General Economic Indicators Remain Very Positive

Consumer confidence surged to an eight-year high in December as gasoline and food prices continued to decline in November and December, according to the latest data on general economic factors that impact foodservice.

• The Thomson Reuters/University of Michigan Index of Consumer Sentiment finished December at 93.6, its highest reading since January 2007, the research group reported Dec. 23. The reading was up from a previously post-recession high of 88.8 in November and now stands 13.5% higher than in December 2013. The Consumer Expectations Index also jumped strongly and is running nearly 20% ahead of this time last year. The January 2007 reading was the cyclical peak of the expansion of the mid-2000s.

Significantly, not all of the gain is from falling gasoline prices, although that helps. “Rather than basing their renewed optimism on volatile oil prices,” said the group’s Chief Economist Richard Curtin, “consumers have become convinced that growing strength in the national economy will result in continued gains in jobs and wages during the year ahead.”

• Falling gasoline prices continue to add fuel to both consumer confidence and spending. As of Jan. 1, the average price of a gallon of regular on a national level was $2.24, more than $1.08 lower than this time last year, according to AAA’s Daily Fuel Gauge Report. Through Jan. 1, average prices had fallen every day since Sept. 25 for a record 98 days in a row. The last time average prices were this low was during the depths of the Great Recession in May 2009.

In a forecast that bodes well for foodservice, AAA expects gasoline prices to remain relatively cheap throughout 2015. “(2015) promises to provide much bigger savings to consumers as long as crude oil remains relatively cheap,” said AAA spokesman Avery Ash. The group expects crude prices to remain relatively low, although it warns that once prices stabilize, “seasonal supply and demand factors for gasoline may yet again dominate.”

• According to preliminary producer price data from the U.S. Bureau of Labor Statistics, average wholesale food prices dropped almost a full point, 0.8%, in November, the second dip in three months after a long run of increases.
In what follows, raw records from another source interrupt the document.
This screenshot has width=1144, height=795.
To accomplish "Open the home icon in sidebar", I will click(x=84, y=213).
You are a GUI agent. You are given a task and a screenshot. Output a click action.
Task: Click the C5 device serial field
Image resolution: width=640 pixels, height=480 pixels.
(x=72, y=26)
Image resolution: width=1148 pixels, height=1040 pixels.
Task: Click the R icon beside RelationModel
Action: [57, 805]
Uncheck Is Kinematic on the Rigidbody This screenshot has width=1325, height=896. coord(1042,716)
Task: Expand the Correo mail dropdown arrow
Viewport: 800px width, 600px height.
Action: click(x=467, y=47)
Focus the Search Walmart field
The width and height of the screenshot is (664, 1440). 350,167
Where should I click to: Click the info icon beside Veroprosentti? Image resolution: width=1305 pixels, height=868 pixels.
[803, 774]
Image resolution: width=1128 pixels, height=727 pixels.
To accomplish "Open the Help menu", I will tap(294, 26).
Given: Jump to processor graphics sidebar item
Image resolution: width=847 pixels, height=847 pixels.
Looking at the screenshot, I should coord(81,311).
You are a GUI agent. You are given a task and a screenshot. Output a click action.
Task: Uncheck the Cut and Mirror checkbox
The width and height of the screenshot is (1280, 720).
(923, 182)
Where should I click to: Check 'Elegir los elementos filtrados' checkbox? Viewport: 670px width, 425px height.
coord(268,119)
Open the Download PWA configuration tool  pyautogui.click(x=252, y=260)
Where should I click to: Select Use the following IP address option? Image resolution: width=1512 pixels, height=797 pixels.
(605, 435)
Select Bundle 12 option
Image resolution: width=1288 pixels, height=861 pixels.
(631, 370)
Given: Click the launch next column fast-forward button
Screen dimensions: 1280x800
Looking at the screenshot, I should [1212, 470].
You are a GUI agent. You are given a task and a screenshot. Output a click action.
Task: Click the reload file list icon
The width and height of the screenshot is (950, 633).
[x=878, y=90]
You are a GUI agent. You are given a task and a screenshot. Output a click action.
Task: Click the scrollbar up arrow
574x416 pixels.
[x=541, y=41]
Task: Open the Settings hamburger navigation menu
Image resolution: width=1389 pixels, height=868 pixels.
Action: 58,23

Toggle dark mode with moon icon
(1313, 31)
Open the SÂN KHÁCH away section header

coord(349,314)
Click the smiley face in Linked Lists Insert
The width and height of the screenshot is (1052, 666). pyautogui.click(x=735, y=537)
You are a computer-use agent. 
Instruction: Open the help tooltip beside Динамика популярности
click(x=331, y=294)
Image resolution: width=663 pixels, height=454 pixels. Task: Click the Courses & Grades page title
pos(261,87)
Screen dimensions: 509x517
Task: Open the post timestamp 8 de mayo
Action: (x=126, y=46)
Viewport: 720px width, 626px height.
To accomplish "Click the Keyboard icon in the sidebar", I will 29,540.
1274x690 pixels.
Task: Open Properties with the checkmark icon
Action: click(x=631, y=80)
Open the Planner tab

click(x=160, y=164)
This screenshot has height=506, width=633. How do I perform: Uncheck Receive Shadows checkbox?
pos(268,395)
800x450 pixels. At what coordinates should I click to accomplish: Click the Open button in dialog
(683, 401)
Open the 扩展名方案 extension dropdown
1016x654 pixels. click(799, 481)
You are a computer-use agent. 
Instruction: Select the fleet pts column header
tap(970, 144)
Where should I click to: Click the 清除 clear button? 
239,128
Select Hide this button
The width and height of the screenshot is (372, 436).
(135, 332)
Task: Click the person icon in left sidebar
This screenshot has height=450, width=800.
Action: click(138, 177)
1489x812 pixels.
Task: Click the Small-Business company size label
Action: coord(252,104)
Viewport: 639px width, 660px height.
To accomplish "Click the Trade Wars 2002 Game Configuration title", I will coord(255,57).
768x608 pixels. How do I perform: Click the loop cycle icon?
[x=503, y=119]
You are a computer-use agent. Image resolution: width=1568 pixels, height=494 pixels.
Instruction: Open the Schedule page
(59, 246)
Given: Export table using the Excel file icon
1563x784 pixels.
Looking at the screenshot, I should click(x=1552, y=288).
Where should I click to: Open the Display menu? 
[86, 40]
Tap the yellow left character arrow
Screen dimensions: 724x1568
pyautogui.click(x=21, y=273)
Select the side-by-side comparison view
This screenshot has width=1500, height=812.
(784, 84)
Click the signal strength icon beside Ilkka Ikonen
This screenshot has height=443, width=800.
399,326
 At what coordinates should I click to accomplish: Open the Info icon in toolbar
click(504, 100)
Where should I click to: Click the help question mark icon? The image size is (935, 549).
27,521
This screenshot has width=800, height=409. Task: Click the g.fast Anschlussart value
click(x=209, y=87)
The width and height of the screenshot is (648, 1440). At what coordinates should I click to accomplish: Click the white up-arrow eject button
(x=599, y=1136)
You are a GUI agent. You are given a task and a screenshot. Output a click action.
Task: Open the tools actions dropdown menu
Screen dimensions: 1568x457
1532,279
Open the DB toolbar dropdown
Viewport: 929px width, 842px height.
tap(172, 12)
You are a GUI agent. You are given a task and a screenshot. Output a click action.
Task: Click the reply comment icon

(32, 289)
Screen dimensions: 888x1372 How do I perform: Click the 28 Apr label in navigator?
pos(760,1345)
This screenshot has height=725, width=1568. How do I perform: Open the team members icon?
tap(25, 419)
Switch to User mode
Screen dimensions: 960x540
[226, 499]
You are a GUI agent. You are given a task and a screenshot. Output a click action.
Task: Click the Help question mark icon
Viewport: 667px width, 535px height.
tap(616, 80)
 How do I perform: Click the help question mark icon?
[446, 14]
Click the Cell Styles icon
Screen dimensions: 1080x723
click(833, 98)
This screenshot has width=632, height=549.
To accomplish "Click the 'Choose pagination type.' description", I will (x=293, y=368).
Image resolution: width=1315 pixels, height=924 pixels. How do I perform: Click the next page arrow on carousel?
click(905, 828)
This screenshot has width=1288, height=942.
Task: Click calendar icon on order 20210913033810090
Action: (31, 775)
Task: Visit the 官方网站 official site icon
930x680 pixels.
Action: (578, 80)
Over the past 12 months, wholesale food prices have risen 6.3%, their strongest increase in three years and the fifth consecutive year of higher wholesale food prices.

Those cumulative gains are behind a 0.4% November increase in menu prices, the strongest monthly gain since January 2012. In contrast, grocery-store prices rose only 0.1%. Still, retail-food-price growth has outpaced menu-price growth the past 12 months, with food-at-home prices up 3.4% and menu prices showing a 2.9% gain for the period.